In a community-based cohort of 692 Japanese individuals, Hara et al. (1) investigated the relationship between cutoff values used for the waist circumference to define central obesity and rates of detection of subjects displaying multiple risk factors of metabolic syndrome. Using the receiver-operator characteristic (ROC) curve, they proposed an optimal cutoff point of waist circumference for the diagnosis of metabolic syndrome in the Japanese population to yield maximal sensitivity plus specificity, with cutoffs of 85 cm in men and 78 cm in women.

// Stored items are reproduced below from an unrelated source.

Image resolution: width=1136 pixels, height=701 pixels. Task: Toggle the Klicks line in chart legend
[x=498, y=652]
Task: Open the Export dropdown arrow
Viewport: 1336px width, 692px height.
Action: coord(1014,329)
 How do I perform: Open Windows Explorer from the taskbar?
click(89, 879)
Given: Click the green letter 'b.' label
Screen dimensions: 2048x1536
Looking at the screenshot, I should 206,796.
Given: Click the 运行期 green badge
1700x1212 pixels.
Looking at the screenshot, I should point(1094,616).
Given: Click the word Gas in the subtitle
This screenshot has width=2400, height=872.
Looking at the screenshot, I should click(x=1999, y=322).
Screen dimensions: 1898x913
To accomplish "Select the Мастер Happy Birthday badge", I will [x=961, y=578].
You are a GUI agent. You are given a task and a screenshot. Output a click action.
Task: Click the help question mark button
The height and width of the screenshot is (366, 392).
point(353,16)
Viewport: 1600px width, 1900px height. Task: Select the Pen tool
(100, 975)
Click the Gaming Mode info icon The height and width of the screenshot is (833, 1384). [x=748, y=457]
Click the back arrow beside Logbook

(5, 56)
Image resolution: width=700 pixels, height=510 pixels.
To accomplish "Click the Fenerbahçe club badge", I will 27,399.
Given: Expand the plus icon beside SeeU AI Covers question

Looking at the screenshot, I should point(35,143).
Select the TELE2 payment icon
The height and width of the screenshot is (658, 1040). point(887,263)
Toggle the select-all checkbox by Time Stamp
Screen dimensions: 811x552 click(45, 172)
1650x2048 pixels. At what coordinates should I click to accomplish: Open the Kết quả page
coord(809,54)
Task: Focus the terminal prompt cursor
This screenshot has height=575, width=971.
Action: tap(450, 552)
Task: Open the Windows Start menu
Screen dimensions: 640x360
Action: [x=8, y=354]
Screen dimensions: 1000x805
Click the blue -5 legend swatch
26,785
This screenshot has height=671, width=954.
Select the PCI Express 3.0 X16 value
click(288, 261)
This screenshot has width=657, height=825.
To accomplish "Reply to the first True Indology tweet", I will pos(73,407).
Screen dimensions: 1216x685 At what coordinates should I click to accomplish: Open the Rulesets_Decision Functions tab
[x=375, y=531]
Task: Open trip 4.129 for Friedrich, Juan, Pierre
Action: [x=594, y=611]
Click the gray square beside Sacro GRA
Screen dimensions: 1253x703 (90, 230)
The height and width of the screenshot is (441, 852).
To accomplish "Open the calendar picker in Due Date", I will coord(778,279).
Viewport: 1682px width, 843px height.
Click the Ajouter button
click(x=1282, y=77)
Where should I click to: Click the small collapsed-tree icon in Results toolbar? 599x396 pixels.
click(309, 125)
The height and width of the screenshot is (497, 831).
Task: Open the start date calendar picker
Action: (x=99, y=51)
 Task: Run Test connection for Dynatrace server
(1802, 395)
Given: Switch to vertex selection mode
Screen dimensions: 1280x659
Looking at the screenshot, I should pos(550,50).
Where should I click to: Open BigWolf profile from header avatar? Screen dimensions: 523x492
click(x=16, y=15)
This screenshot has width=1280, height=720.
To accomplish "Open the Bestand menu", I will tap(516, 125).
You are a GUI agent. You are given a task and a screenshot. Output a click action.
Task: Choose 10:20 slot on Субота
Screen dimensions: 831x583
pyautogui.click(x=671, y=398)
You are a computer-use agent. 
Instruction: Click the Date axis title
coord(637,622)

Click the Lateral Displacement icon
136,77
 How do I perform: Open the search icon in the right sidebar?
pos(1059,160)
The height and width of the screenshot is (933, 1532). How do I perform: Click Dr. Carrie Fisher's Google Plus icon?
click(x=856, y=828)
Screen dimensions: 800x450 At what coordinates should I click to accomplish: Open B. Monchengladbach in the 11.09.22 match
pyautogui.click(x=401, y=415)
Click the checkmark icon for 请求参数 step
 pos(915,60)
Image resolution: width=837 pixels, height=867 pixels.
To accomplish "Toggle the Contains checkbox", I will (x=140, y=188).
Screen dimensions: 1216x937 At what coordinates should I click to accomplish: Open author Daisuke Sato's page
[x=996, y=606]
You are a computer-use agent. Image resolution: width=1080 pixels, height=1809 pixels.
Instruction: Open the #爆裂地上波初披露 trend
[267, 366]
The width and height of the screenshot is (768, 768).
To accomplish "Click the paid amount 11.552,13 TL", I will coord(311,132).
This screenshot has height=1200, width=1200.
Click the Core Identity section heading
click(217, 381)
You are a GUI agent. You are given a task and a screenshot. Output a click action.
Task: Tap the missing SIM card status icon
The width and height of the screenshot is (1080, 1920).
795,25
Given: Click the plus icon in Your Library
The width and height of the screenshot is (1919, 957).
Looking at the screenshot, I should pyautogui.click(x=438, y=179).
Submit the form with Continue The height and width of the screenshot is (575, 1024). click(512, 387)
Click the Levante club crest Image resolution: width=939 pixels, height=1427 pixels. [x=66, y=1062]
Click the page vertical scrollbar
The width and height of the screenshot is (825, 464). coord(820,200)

In the Ohasama study, another Japanese general-population study (2,3), we also attempted to determine the most suitable cutoff level for waist circumference in terms of associations with insulin resistance (IR). We investigated relationships between the cutoff values used for waist circumference measured at the umbilical level and rates of subjects with IR among 329 residents (235 women) in Ohasama aged ≥35 years (mean age 64 years, mean BMI 24 kg/m2) without antidiabetes medication. Subjects participated in the diabetes screening program conducted, in addition to the home blood pressure measurement program (2), from 2002 to 2004. The ROC curve for waist circumference to predict the presence of IR, as defined by a homeostasis model assessment of IR >1.73 (4), was plotted using SAS version 9.2 software (SAS Institute, Cary, NC).
According to the ROC curve, the cutoff level yielding maximal sensitivity plus specificity for predicting the presence of IR was 83 cm in men and 75 cm in women. Sensitivity and specificity using these cutoff values were 80 and 63%, respectively, in men and 85 and 58%, respectively, in women.
These results, together with those by Hara et al. (1), suggest that the cutoff point for waist circumstance in Japanese women, which is used to predict metabolic syndrome or IR, is lower than that proposed by the International Diabetes Federation (90 cm).